Colliers general manager Jonathan Lyttle said developers should start building to match demand and "leave the ego out of it".

It had been a "trial by fire" for investors-turned-developers who had presumed they would immediately secure A-grade tenants - including banks, lawyers and accountancy firms - because many had already relocated.


"There's no point in investors designing A-grade buildings if there's no A-grade tenants . . . they need to engage to find out what the demand is," he said.

Lyttle was "delighted and relieved to see the central city coming together so well" and said in the next 12 months the city centre would change dramatically.

KPI Rothschild Property Group director Shaun Stockman said the firm had hundreds of commercial tenants before the earthquakes and none were classed as A-grade.

He urged developers to think about who they were building for and said while everybody wanted "the A-grade tenants with long-term leases", it was better to have several smaller tenants if it meant a building was fully leased.

Amherst Properties owner and managing director Lindsay O'Donnell said not everybody was cut out to be a property developer and mistakes were being made in Christchurch because people were not seeking expert advice and not building cost-effective designs.
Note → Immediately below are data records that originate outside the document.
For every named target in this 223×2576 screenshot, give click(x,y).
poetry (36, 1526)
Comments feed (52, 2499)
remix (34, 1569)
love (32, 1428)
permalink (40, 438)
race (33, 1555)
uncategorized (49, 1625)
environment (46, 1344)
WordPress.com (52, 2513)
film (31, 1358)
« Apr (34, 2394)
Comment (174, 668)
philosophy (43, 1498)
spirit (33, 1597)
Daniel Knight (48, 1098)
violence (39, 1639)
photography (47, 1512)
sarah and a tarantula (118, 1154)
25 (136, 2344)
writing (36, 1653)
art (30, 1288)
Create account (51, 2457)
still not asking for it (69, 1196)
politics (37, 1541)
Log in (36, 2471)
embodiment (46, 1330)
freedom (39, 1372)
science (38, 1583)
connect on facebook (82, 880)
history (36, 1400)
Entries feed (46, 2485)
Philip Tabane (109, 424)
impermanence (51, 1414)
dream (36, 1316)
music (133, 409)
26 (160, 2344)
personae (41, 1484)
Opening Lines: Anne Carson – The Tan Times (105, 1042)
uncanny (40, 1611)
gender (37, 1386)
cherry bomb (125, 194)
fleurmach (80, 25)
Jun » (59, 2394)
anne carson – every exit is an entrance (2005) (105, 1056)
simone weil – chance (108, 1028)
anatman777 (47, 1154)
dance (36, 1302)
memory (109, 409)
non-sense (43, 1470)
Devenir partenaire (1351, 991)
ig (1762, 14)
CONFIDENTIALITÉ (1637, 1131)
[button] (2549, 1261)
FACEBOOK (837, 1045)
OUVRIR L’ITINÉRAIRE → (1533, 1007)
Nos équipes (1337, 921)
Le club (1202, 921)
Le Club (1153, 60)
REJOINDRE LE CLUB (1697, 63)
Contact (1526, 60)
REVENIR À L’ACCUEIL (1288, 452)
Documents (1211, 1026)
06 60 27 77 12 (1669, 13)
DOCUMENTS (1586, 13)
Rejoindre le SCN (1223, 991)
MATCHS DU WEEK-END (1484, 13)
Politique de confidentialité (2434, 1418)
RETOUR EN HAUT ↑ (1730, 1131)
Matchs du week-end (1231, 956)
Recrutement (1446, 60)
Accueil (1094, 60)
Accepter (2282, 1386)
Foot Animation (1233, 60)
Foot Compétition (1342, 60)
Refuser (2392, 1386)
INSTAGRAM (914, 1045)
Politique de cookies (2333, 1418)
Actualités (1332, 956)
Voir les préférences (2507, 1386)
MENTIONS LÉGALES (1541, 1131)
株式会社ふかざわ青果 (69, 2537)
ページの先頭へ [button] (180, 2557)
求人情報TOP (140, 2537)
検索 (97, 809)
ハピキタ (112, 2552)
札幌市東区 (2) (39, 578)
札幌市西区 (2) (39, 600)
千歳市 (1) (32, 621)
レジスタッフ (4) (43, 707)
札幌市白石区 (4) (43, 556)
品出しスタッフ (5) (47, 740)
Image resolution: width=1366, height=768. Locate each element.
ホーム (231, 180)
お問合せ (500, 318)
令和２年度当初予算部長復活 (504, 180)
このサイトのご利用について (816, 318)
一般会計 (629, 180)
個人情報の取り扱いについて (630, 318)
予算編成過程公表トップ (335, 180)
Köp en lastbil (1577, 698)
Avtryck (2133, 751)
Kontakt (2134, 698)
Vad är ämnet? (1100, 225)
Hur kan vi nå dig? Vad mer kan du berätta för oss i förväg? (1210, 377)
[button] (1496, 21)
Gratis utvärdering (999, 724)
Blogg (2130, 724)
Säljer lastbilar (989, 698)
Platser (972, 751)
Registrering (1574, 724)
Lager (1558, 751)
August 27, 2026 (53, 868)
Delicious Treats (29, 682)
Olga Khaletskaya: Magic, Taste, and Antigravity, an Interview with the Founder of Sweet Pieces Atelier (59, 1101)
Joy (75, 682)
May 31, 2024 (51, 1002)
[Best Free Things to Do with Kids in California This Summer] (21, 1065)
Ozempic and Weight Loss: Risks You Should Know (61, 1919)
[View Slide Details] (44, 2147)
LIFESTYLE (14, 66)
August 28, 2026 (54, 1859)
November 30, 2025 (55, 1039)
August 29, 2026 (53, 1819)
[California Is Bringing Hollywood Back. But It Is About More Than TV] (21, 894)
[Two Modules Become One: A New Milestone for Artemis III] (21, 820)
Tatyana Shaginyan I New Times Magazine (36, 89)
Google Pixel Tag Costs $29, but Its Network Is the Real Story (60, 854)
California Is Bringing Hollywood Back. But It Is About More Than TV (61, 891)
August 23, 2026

"I'm concerned that people, particularly existing investors with insurance payouts, naturally think to rebuild on that site but it's a development exercise and they firstly need to look at what the market wants."

He conceded it was a "challenging environment".

"Property developers don't know where the equilibrium is . . . there are construction and consenting complexities as well as high land prices," O'Donnell said.

Christchurch developer Richard Peebles believed prices would stabilise and developers would start building more affordable developments in the city core.

"[The CBD] was always going to be like a doughnut - built from the outside in - and I don't think that is necessarily a bad thing."

Victoria St developer Richard Diver said one of his first post-quake designs was criticised for being "boxy with no windows in the sides" but not every central city building could be architecturally designed and stand out.